Los problemas no se limitan al delivery. La atención en el propio local también ha sido objeto de fuertes críticas. Un cliente de larga data relató su decisión de no volver a comprar durante el turno de la mañana debido a la mala educación de una empleada en particular. Este tipo de experiencias personales, aunque subjetivas, indican una posible falta de capacitación en atención al público o de supervisión del personal.

A esto se suma la inconsistencia en las políticas del comercio. El mismo cliente señaló que se le negó la posibilidad de pagar con Mercado Pago por la mañana, un método de pago que sí le habían aceptado en el turno noche. Esta falta de uniformidad en los procedimientos genera confusión y malestar, dando una imagen de desorganización y poca seriedad. Entre las heladerías en Buenos Aires, la consistencia en el servicio es un factor clave para retener a la clientela.

¿Vale la Pena el Riesgo?

ALESSANDRO en Liniers es un comercio de dos caras. Por un lado, ofrece una propuesta atractiva basada en precios bajos, horarios convenientes y una variedad de sabores decente. Es la clásica heladería que podría convertirse en la favorita del barrio. Sin embargo, por otro lado, presenta un patrón preocupante de fallas operativas graves: un servicio de entrega a domicilio que roza lo desastroso, una atención al cliente que puede ser desde incompetente hasta grosera, y una alarmante inconsistencia en la calidad del producto.
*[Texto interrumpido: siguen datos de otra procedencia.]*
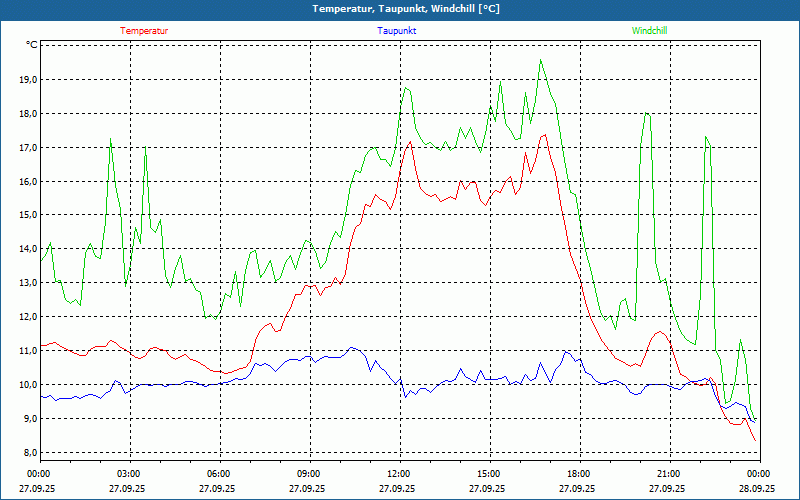
Task: Click the 28.09.25 date label
Action: 757,489
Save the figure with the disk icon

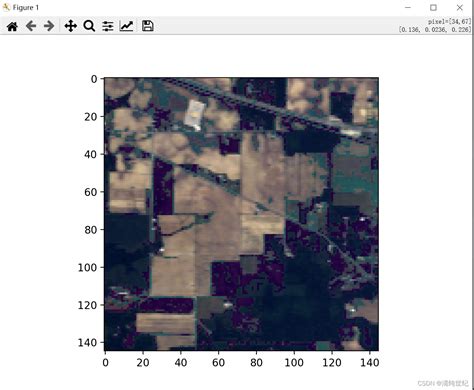(x=148, y=26)
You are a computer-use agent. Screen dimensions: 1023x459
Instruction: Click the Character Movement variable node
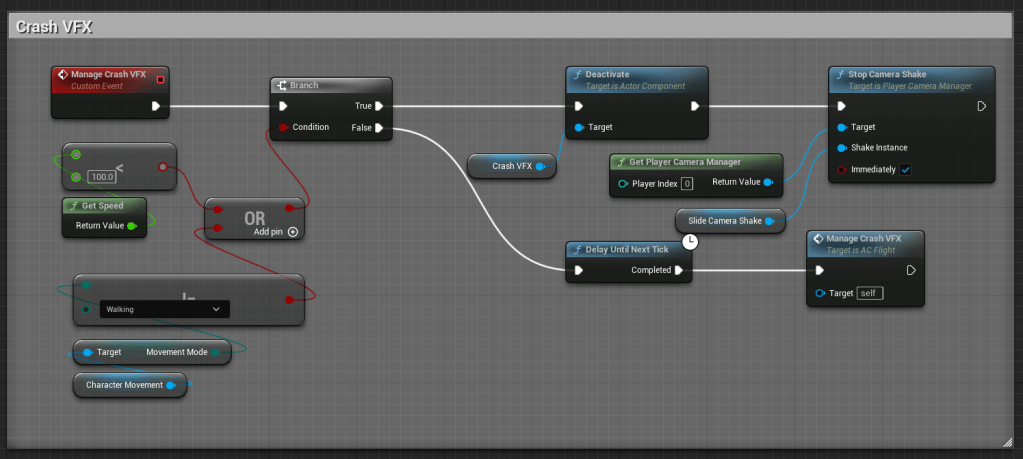[x=124, y=385]
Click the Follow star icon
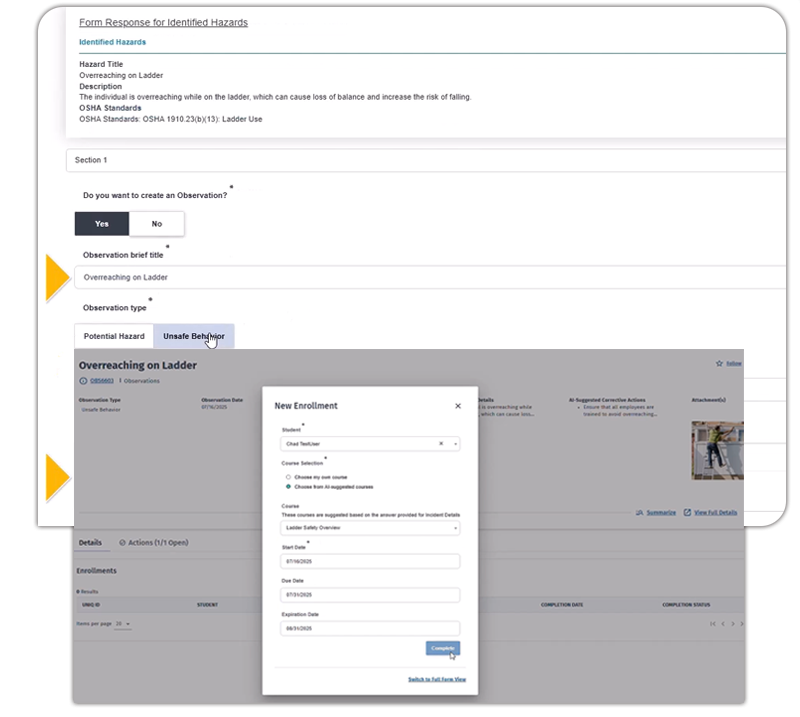This screenshot has width=800, height=717. pyautogui.click(x=719, y=363)
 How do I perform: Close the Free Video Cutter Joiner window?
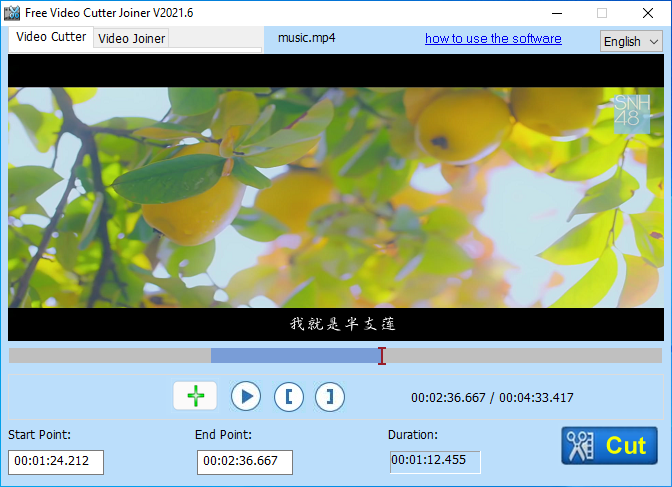[648, 13]
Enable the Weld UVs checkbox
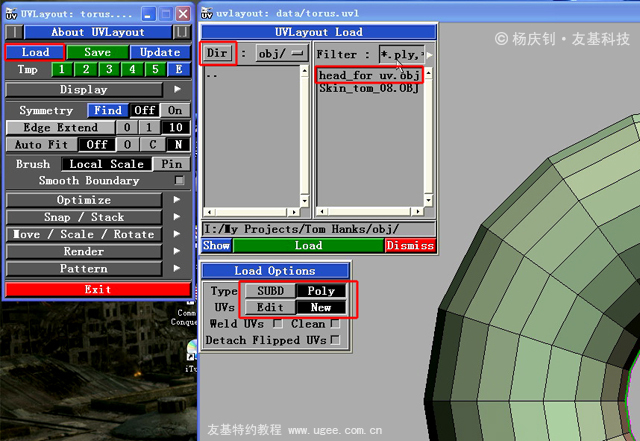The image size is (640, 441). (x=278, y=323)
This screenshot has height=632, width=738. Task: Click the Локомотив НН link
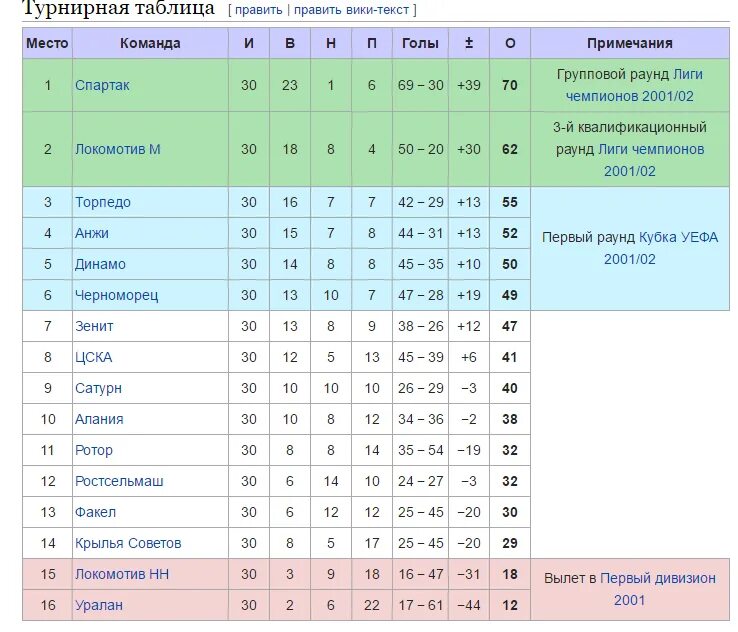tap(122, 574)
Para un cliente potencial, la decisión de comprar en ALESSANDRO implica sopesar estos factores. Si se busca la opción más económica y se está dispuesto a arriesgarse a una larga espera, un pedido incorrecto o una mala atención, puede ser una alternativa. Quizás la mejor estrategia sea visitar el local en persona, en un horario de baja concurrencia, para minimizar las posibilidades de una mala experiencia. No obstante, para quienes valoran la fiabilidad, la calidad constante y un trato respetuoso, las numerosas críticas negativas representan una señal de alerta demasiado grande como para ser ignorada. El bajo precio puede no compensar la alta probabilidad de una experiencia frustrante.